— Given request —
Copy out the material below word for word, with every line kept as it is.

— The input —

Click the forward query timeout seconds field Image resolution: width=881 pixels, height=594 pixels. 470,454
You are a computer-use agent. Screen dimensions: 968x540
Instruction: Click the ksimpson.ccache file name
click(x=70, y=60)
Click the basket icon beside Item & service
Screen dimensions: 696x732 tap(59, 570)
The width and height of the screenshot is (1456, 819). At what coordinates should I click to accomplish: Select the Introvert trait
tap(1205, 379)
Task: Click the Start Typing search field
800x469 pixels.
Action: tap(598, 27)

— Written response —
Click the forward query timeout seconds field Image resolution: width=881 pixels, height=594 pixels. 470,454
You are a computer-use agent. Screen dimensions: 968x540
Instruction: Click the ksimpson.ccache file name
click(x=70, y=60)
Click the basket icon beside Item & service
Screen dimensions: 696x732 tap(59, 570)
The width and height of the screenshot is (1456, 819). At what coordinates should I click to accomplish: Select the Introvert trait
tap(1205, 379)
Task: Click the Start Typing search field
800x469 pixels.
Action: tap(598, 27)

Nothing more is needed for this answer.